Material for this exercise
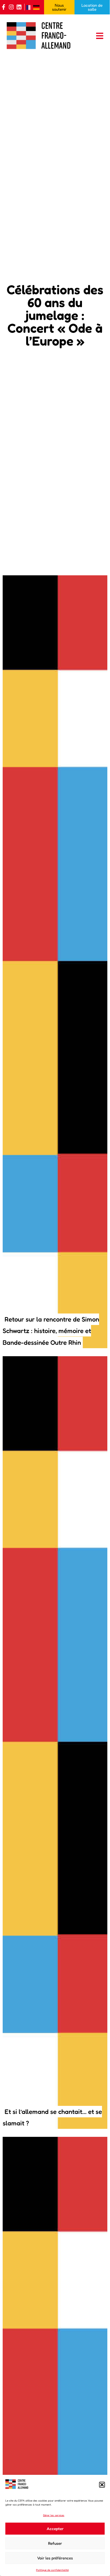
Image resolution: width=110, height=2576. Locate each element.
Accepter (55, 2528)
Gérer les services (53, 2515)
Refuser (55, 2543)
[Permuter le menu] (99, 36)
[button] (102, 2484)
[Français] (29, 7)
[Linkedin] (19, 7)
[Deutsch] (36, 7)
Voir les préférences (55, 2558)
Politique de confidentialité (52, 2569)
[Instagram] (11, 7)
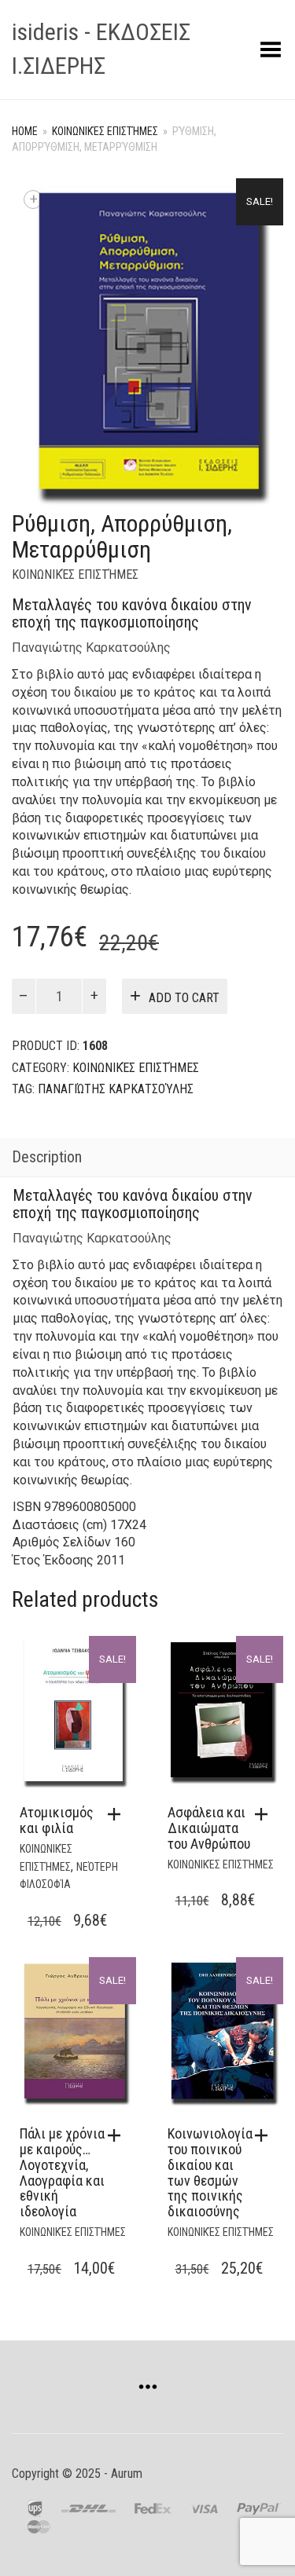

Task prompt
Omitting all pictures, reproduce the records above in their entirety.

Task response
Image resolution: width=110, height=2576. Locate each element.
Accepter (55, 2528)
Gérer les services (53, 2515)
Refuser (55, 2543)
[Permuter le menu] (99, 36)
[button] (102, 2484)
[Français] (29, 7)
[Linkedin] (19, 7)
[Deutsch] (36, 7)
Voir les préférences (55, 2558)
Politique de confidentialité (52, 2569)
[Instagram] (11, 7)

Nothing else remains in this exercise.